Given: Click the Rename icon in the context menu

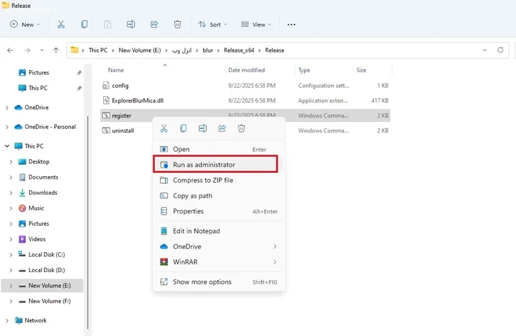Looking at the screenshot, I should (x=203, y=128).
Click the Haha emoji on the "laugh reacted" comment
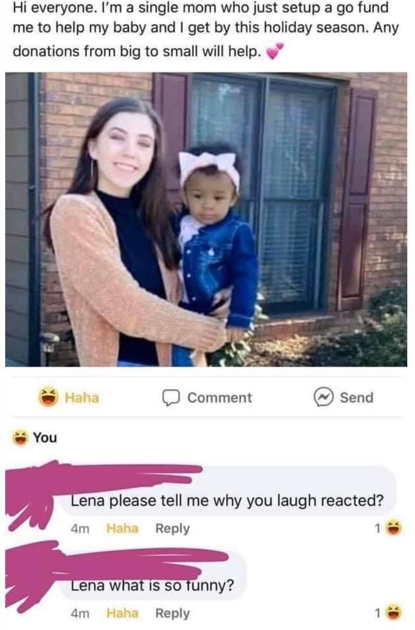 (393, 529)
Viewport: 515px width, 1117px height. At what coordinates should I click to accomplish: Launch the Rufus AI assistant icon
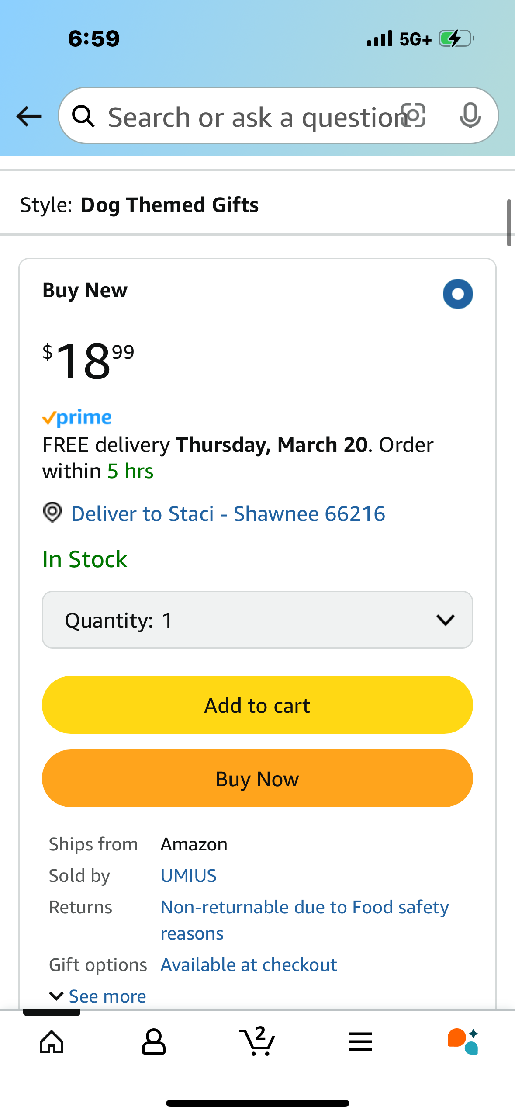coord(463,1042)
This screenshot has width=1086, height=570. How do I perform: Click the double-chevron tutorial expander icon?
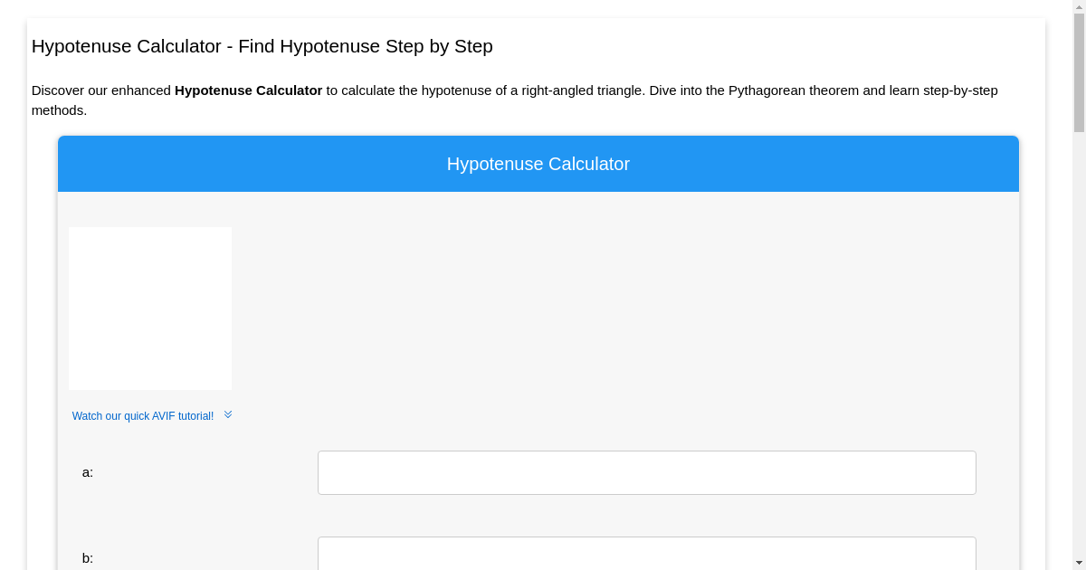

Goal of the exercise: Starting with the line that contains "Click the Haha", reproduce every line down to the end of the listing above, both endpoints included. Pictures stay out.

Result:
Click the Haha emoji on the "laugh reacted" comment
 (393, 529)
Viewport: 515px width, 1117px height. At what coordinates should I click to accomplish: Launch the Rufus AI assistant icon
coord(463,1042)
This screenshot has width=1086, height=570. How do I perform: Click the double-chevron tutorial expander icon?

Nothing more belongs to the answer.